Restarting a compute node
Sometimes, we have to restart compute nodes. The most common cause is a memory leak. We can see the memory available with this command:
$ bpsh -sap free -h 0: total used free shared buff/cache available 0: Mem: 94G 61G 16G 133M 17G 32G 0: Swap: 0B 0B 0B 1: total used free shared buff/cache available 1: Mem: 62G 57G 283M 120M 5.1G 4.7G 1: Swap: 0B 0B 0B
You can see in the example that node 1 is low on memory, so we’re going to drain the Slurm jobs off it and reboot it.
You should replace
n1 with the node name you want to drain.
sudo `which scontrol` update nodename=n1 state=drain reason="low memory"
Wait until the status changes from draining to drain.
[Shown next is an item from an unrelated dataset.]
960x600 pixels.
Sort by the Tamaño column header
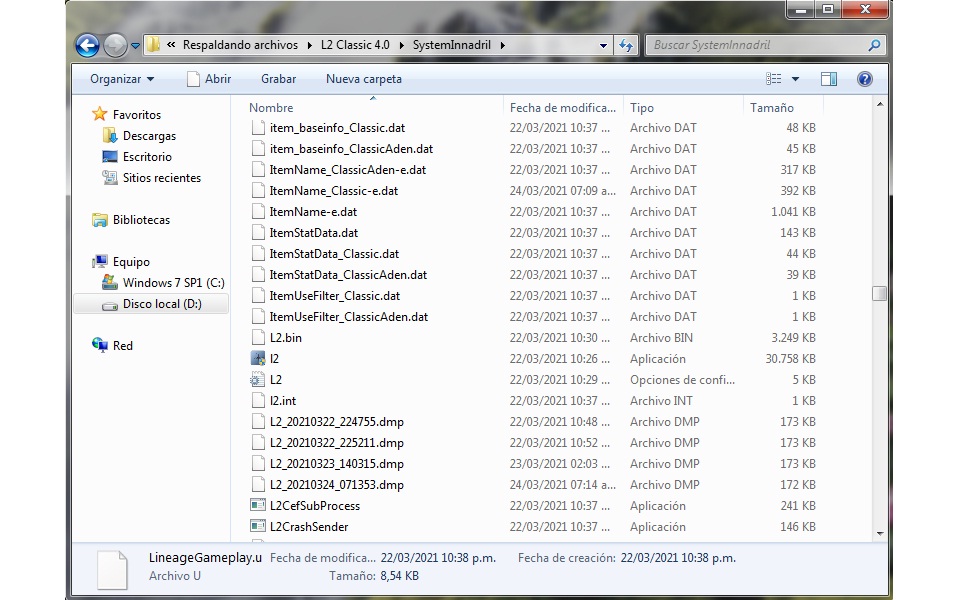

$ sinfo -N NODELIST NODES PARTITION STATE n0 1 kive-slow alloc n0 1 kive-clinical alloc n0 1 kive-medium alloc n1 1 kive-slow drain n1 1 kive-clinical drain n1 1 kive-medium drain
Reboot the compute node, replacing
1 with the node number you just drained.
sudo `which bpctl` -S 1 --reboot
Watch for it to finish rebooting. Don’t panic when it goes into an error state for a few seconds.
Put the node back into the Slurm pool.
sudo `which scontrol` update nodename=n1 state=resume
If there are jobs running in Kive, check that some of them get allocated to the node.
watch squeue -wn1